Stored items
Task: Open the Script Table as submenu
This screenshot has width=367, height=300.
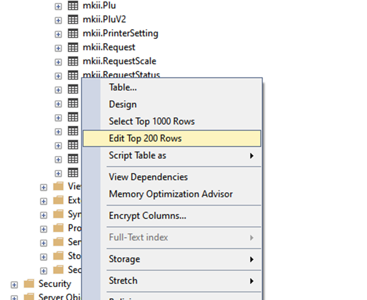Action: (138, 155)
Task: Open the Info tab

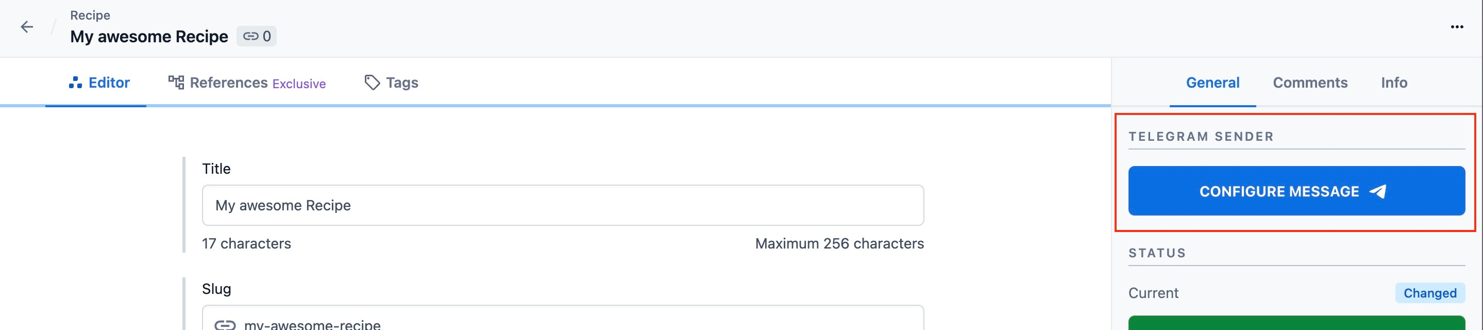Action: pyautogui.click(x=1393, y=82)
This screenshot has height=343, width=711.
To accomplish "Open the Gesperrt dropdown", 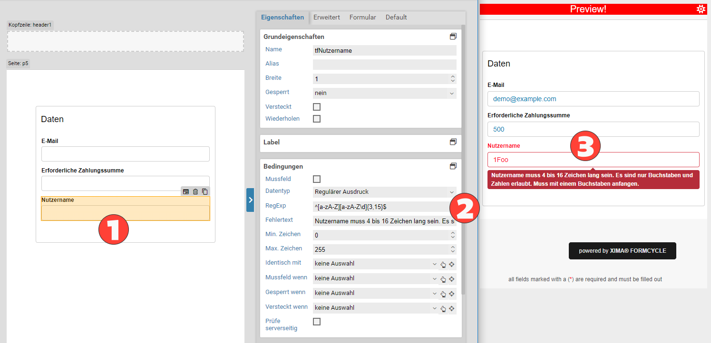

Requirement
Would you write out exactly the lines of the data from the one holding "This screenshot has height=343, width=711." to the final line, both included, with pictures left out?

Output of the exercise
This screenshot has height=343, width=711.
To accomplish "Open the Gesperrt dropdown", 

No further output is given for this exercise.